C'est ce qui à fait sa renommée.

   Peu de temps après, elle se rend compte qu'elle a donné un accord à son imprésario pour aller chanter à Göttingen, une improbable ville universitaire allemande.
Elle dira dans ses mémoires : " J'étais en colère d'avoir acceptée d'aller chanter en Allemagne ! "
"Mais pourquoi est-ce que j'ai accepté d'aller là-bas, chanter devant ces allemands que je n'aime pas ? "

Göttingen en Basse-Saxe, aujourd'hui une ville de 130 0000 habitants, avec une tradition universitaire importante.

C'est une Barbara très irritée qui débarque donc le 4 juillet 1964 sur l’aéroport de Göttingen.
Le soir de son concert, elle n'est pas de bonne humeur ; elle n'a absolument aucune envie de chanter devant ce peuple qu'elle déteste viscéralement.

Malgré tout, bon an mal an, elle entre dans le théâtre et voit que le piano à queue qu'on lui a promis n'est pas là, elle fulmine d'indignation !

C'est une vieille crécelle à roulette qui trône sur la scène !
Elle déclare aussitôt : " Dans ces conditions là, ne compter pas sur moi pour chanter !!! "
L'atmosphère était de plus en plus délétère.

Puis, elle voit débouler des jeunes allemands, dont elle a eu si peur quand elle était plus jeune, blonds, athlétiques, qui lui disent : " Mais madame, il y a là, à côté une vieille dame qui possède un piano à queue, nous allons vous le chercher, nous vous l'amenons tout de suite, nous serions si heureux de vous entendre chanter dans ce théâtre."

Surprise d'une telle gentillesse, elle laisse faire.
Evidemment, cela prend du temps , mais ces jeunes allemands finissent par lui ramener un vrai piano.
Le concert peut alors débuter avec 1 heure 30 de retard.
La salle est comble.

Au final, Barbara vivra l'une de ses soirées les plus formidables.
L'accueil est extraordinaire, inimaginable, une chaleur humaine emporte la jeune chanteuse sur un nuage de bonheur.
Son émotion est totale, c'est les yeux très humides qu'elle achève ce concert si mal parti, émue jusqu'aux tréfonds de son âme.
Jamais, jamais, elle n'oubliera cette journée du 4 juillet 1964.

Elle restera une semaine, elle qui ne devait à l'origine ne donner qu'un seul et unique concert !

Sur place, pendant ces sept jours, elle apprendra à connaitre les gens.
Elle ira au devant des enfants, elle s'immergera dans cette population.
Rencontres bouleversantes d'humanité, d'humilité.

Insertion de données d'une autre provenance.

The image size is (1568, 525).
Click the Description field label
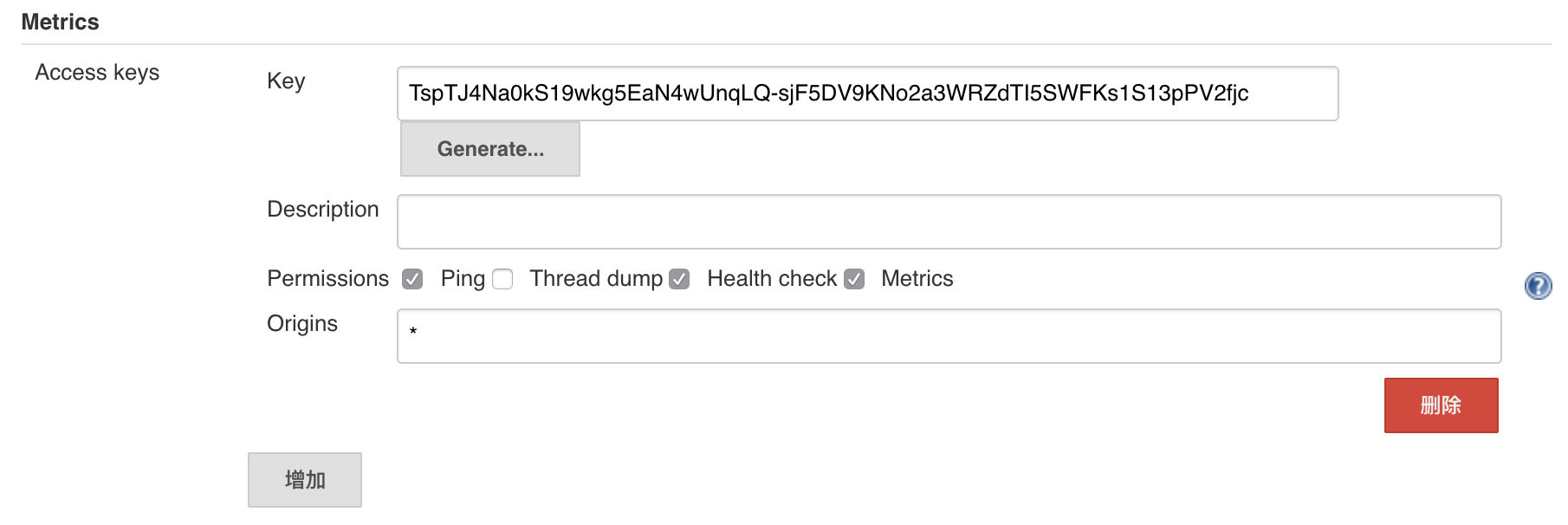pyautogui.click(x=322, y=209)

Son coup de coeur est inoubliable, et le septième jour, sur scène, elle chantera l'ébauche de la chanson Göttingen, qu'elle terminera d'écrire en 1967.

Chanson d'amour et de paix.

De toute évidence, les jeunes générations ont perdues de vue ce qu'a été la réconciliation franco-allemande.

Mais c'est précisément ce dont il faut se souvenir : dix siècles de guerre, 50 ans de paix, ceci est très précieux, il faut le cultiver.